Le fleuve a été le berceau de grands pôles urbains, entre la France et les Pays-Bas. Au début c’est l’artisanat qui s’y développe, le cuir, le tissu. Puis il est agrandi au XVIIIe siècle : une voie navigable artificielle est créée, les industries abondent. Grâce à l’Escaut, le nord de la France rayonne sur l’Europe frontalière.
À partir du Bassin rond – confluent entre l’Escaut et la Sensée – il reste encore aujourd’hui l’un des fleuves les plus empruntés de la région. Fabienne Chœur, autrefois employée du service de navigation Nord-Pas de Calais, désormais présidente de l’Association mémoire patrimoine et activités de la voie d’eau (Ampave), évoque le port de Denain, très actif, et de Saint-Saulve, qui a triplé son volume de marchandises en six ans.
L’Escaut devrait devenir d’autant plus incontournable avec la construction du canal Seine-Nord Europe, qui concrétisera la liaison Seine-Escaut. « C’est le futur, salue Fabienne Chœur. Une péniche de la taille de celles qui circulent sur l’Escaut remplace 300 camions », rappelle-t-elle. L’ancienne fonctionnaire n’est pas « naïve » pour autant : « On a conscience que cela nécessite d’aménager, de modifier le fleuve. Mais aujourd’hui, on analyse, on multiplie les études d’impact environnemental. Avant, on ne se posait pas de question, c’était béton, béton, béton. »

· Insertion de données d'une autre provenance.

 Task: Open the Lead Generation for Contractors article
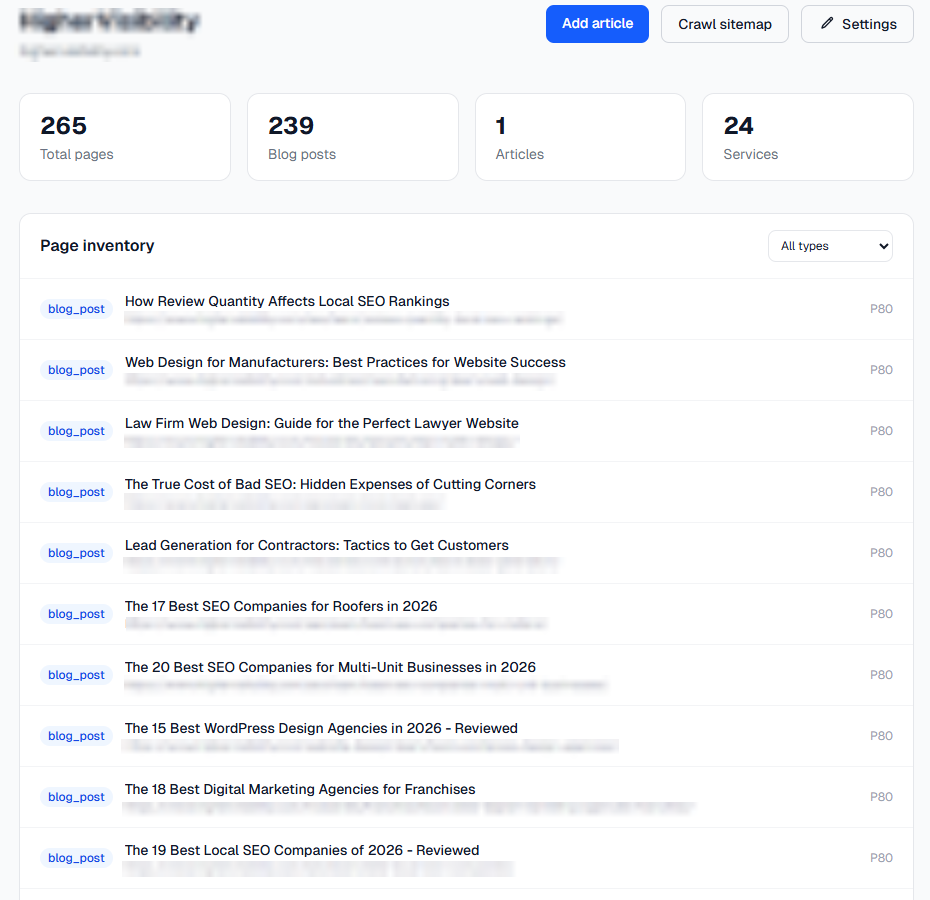316,545
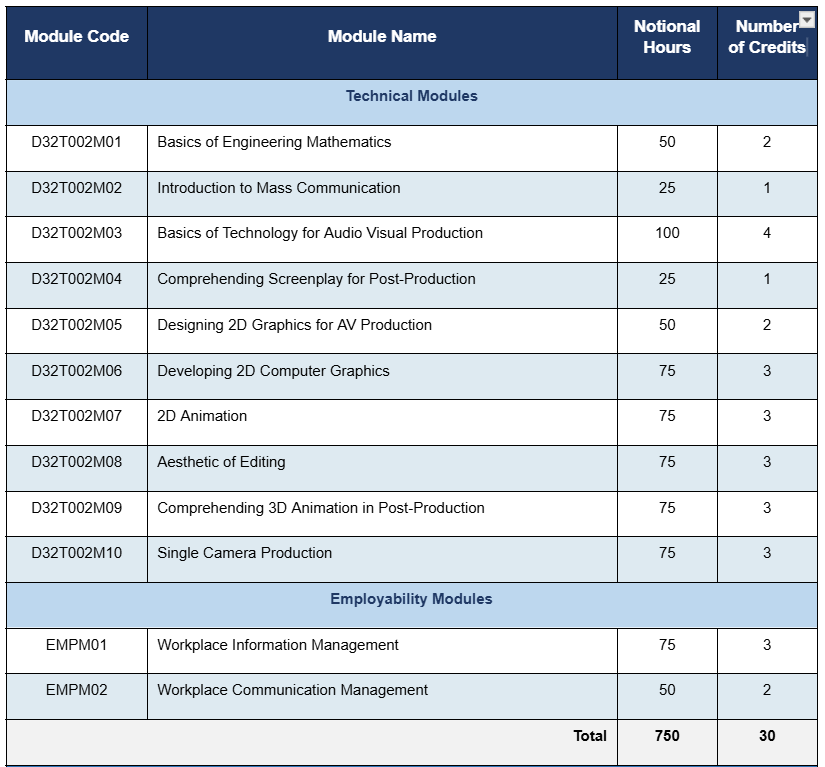This screenshot has height=767, width=825.
Task: Select the Employability Modules section row
Action: [x=411, y=600]
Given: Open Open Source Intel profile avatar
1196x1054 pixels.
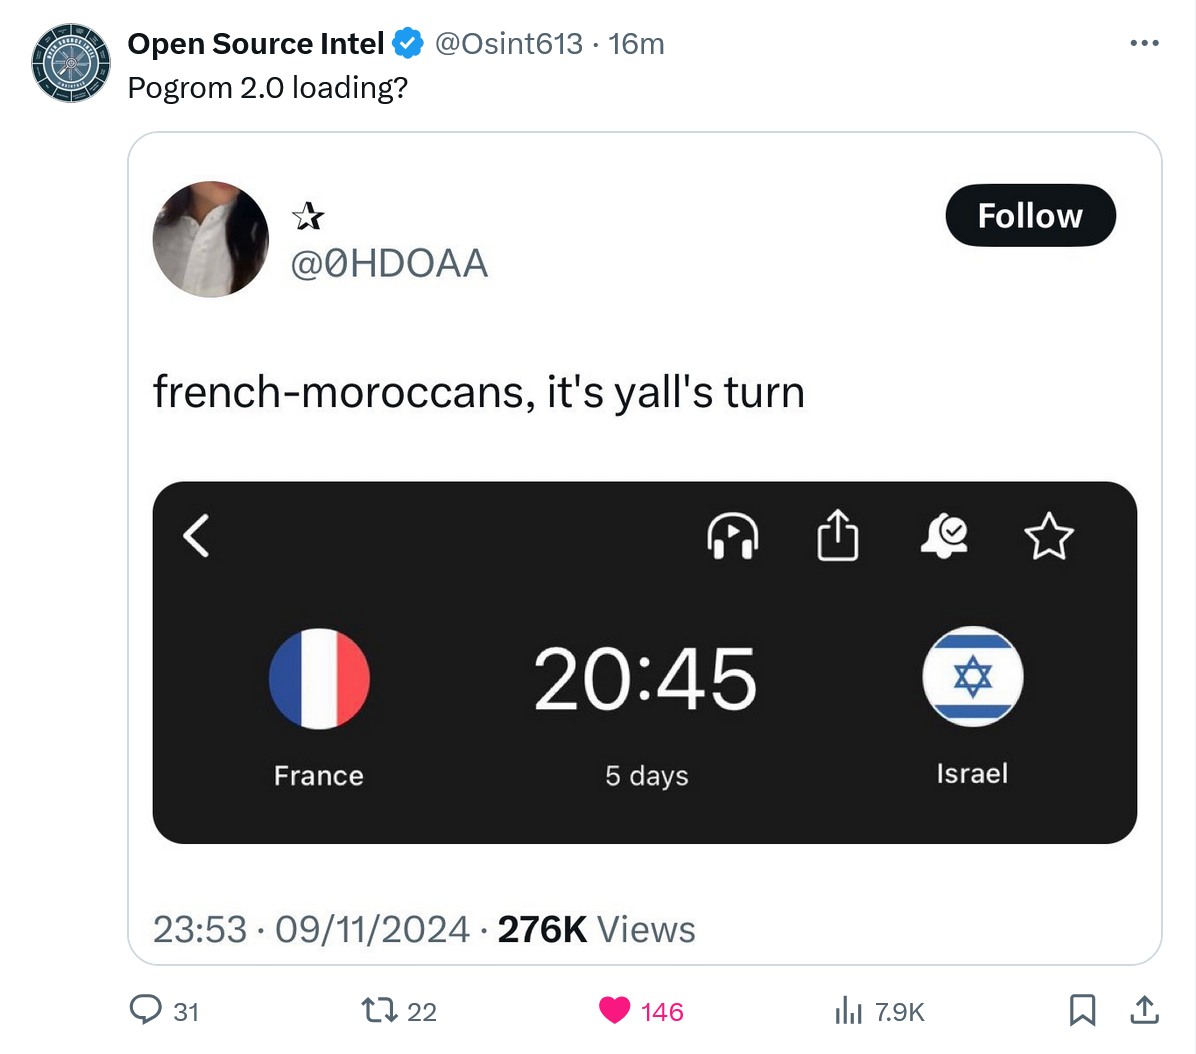Looking at the screenshot, I should click(x=71, y=65).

Du fait de la proximité d’industries et de terres agricoles, les débordements et autres soubresauts de l’Escaut sont peu tolérés. Il est dompté au fil des siècles, son lit est scindé, puis dégradé sous la pression des activités humaines. Les problèmes de pollution sont fréquents. Le dernier état des lieux du bassin Artois-Picardie, approuvé en 2019, note, par exemple, la présence persistante du pesticide isoproturon, retiré de la vente en 2017. « Cela est dû au brassage des sols après de fortes pluies », explique Audrey Lieval, directrice du Syndicat mixte Escaut et affluents, chargée de mission sur l’Escaut. Elle constate toutefois des efforts, et une qualité de l’eau qui tend à s’améliorer. Preuve en est, le castor, qui avait un temps déserté le fleuve, semble de retour.

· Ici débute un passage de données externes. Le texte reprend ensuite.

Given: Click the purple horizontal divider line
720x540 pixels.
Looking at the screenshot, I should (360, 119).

À une poignée de kilomètres de la sortie de Cambrai, se trouve une petite commune de 3 000 âmes, au calme imperturbable : Escaudœuvres. Elle s’étend sur la rive droite du canal et gravite autour de l’immense sucrerie Tereos, anciennement sucrerie centrale de Cambrai. Installée sur les berges de l’Escaut depuis 1872, la sucrerie fermera bientôt ses portes, a annoncé Tereos en mars 2023. « Personne ne le dit clairement, mais c’est à cause de la catastrophe », souffle une source. Dans la nuit du 9 au 10 avril 2020, alors que la France est confinée, la digue de l’usine, qui retient les eaux de lavage de betterave, cède.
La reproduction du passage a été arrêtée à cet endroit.